NY Times: Fix the Electoral College or Abolish It
August 31, 2019 | by James G. Dalton
The Electoral College, which has elected every U.S. president in history, needs to be either changed or scrapped altogether, The New York Times editorial board is arguing.
The Times published an editorial Friday morning that centers on a recent federal court ruling that said state electors can vote for whoever they want, rather than the candidate voters their states choose. And even though these faithless electors could throw some wrinkles into the presidential election process, particularly in a close race, the Times argued that the real issue is the approach the far majority of states take — the winner-take-all rule.
With the exception of Maine and Nebraska, electors vote for the candidate who won the states’ popular vote. This system can lead to a candidate winning the national popular vote but losing the election because of how the Electoral College is structured, as was the case in the 1824, 1876, 1888, 2000, and 2016.
The Times editorial board argued that the system needs an overhaul.
“The winner-take-all rule encourages campaigns to focus on closely divided battleground states, where a swing of even a few hundred votes can move a huge bloc of electors — creating presidents out of popular-vote losers, like George W. Bush and Donald Trump. This violates the central democratic (or, if you prefer, Republican) premises of political equality and majority rule,” the Times wrote.
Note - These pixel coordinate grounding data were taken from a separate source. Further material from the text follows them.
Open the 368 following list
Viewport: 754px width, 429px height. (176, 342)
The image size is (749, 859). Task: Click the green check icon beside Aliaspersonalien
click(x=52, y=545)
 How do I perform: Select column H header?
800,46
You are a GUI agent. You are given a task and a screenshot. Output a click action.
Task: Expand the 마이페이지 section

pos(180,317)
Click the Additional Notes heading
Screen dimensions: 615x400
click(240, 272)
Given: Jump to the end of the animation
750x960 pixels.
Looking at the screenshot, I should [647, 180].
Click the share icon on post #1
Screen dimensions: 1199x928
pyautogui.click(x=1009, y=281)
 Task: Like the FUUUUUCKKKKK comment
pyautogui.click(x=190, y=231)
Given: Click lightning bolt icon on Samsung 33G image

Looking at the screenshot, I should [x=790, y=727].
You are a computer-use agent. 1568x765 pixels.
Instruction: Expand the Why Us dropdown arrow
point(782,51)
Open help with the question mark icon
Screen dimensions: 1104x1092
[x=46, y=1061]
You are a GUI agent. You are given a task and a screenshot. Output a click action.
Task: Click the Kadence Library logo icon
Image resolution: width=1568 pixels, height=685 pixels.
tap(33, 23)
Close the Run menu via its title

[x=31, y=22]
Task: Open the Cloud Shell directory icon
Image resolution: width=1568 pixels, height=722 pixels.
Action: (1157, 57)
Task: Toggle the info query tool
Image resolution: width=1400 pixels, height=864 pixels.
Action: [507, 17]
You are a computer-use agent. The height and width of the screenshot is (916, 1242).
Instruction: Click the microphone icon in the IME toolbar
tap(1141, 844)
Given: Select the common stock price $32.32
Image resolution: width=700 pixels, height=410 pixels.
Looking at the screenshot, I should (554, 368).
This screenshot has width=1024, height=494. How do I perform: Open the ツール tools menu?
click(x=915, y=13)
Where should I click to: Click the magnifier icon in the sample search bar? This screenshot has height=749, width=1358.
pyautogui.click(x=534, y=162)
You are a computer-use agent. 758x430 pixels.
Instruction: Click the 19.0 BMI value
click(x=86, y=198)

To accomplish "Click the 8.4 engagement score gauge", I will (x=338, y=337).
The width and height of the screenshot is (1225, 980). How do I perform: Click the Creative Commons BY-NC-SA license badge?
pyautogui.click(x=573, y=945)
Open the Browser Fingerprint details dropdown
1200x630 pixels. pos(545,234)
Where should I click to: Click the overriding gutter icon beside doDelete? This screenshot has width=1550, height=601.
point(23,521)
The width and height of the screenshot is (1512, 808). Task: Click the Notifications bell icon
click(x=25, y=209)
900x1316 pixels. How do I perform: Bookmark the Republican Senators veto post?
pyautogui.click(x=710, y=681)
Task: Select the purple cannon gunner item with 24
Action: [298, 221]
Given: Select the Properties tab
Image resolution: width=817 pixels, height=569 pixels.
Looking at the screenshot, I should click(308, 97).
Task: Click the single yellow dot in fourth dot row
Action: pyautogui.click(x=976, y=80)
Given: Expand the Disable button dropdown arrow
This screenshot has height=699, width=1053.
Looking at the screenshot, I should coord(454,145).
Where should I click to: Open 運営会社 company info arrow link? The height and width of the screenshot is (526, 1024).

“What most people don’t realize is that the winner-take-all rule exists nowhere in the Constitution. It’s a pure creation of the states. They can award their electors by congressional district, as Maine and Nebraska do, or in proportion to the state’s popular vote, as several states have considered.”
Another idea being pitched is the National Popular Vote interstate compact, which would require electors to vote for whichever candidate earns the most votes nationwide.
The Times closed by arguing that change to the Electoral College is necessary.
“The College has survived not because it makes sense, but because one party or the other has believed it gives them an advantage,” the editorial reads. “That may be smart politics, but it’s terrible for a democracy.”